■ WHAT IS REQUIRED: Would you print the whole listing again, exactly?

■ MATERIAL FOR THIS TASK:
* * * * *

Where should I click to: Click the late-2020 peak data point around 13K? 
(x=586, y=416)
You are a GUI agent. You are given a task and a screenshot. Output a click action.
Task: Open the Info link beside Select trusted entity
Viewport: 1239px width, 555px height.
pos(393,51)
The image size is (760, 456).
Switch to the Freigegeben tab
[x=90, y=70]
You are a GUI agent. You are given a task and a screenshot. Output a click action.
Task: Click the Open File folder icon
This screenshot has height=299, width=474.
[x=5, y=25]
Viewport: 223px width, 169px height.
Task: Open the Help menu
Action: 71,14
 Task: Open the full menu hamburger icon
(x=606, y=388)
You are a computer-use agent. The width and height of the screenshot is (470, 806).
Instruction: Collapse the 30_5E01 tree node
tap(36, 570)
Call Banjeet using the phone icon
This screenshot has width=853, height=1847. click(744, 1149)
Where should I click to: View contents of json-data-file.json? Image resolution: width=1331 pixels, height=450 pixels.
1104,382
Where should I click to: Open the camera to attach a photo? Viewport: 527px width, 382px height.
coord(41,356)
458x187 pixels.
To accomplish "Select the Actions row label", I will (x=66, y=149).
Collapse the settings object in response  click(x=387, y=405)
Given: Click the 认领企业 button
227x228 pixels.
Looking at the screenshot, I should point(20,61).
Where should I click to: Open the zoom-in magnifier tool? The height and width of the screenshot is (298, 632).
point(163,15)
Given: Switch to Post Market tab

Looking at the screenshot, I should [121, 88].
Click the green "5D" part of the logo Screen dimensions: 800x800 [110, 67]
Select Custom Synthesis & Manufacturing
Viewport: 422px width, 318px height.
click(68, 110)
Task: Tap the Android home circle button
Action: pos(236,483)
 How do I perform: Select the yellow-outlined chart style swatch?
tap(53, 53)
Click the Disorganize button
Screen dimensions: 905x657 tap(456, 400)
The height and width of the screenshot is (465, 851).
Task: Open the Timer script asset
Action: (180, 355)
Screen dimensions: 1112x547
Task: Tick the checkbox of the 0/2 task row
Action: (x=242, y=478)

* * * * *

■ WRITTEN RESPONSE:
Where should I click to: Click the late-2020 peak data point around 13K? 
(x=586, y=416)
You are a GUI agent. You are given a task and a screenshot. Output a click action.
Task: Open the Info link beside Select trusted entity
Viewport: 1239px width, 555px height.
pos(393,51)
The image size is (760, 456).
Switch to the Freigegeben tab
[x=90, y=70]
You are a GUI agent. You are given a task and a screenshot. Output a click action.
Task: Click the Open File folder icon
This screenshot has height=299, width=474.
[x=5, y=25]
Viewport: 223px width, 169px height.
Task: Open the Help menu
Action: 71,14
 Task: Open the full menu hamburger icon
(x=606, y=388)
You are a computer-use agent. The width and height of the screenshot is (470, 806).
Instruction: Collapse the 30_5E01 tree node
tap(36, 570)
Call Banjeet using the phone icon
This screenshot has width=853, height=1847. click(744, 1149)
Where should I click to: View contents of json-data-file.json? Image resolution: width=1331 pixels, height=450 pixels.
1104,382
Where should I click to: Open the camera to attach a photo? Viewport: 527px width, 382px height.
coord(41,356)
458x187 pixels.
To accomplish "Select the Actions row label", I will (x=66, y=149).
Collapse the settings object in response  click(x=387, y=405)
Given: Click the 认领企业 button
227x228 pixels.
Looking at the screenshot, I should point(20,61).
Where should I click to: Open the zoom-in magnifier tool? The height and width of the screenshot is (298, 632).
point(163,15)
Given: Switch to Post Market tab

Looking at the screenshot, I should [121, 88].
Click the green "5D" part of the logo Screen dimensions: 800x800 [110, 67]
Select Custom Synthesis & Manufacturing
Viewport: 422px width, 318px height.
click(68, 110)
Task: Tap the Android home circle button
Action: pos(236,483)
 How do I perform: Select the yellow-outlined chart style swatch?
tap(53, 53)
Click the Disorganize button
Screen dimensions: 905x657 tap(456, 400)
The height and width of the screenshot is (465, 851).
Task: Open the Timer script asset
Action: (180, 355)
Screen dimensions: 1112x547
Task: Tick the checkbox of the 0/2 task row
Action: (x=242, y=478)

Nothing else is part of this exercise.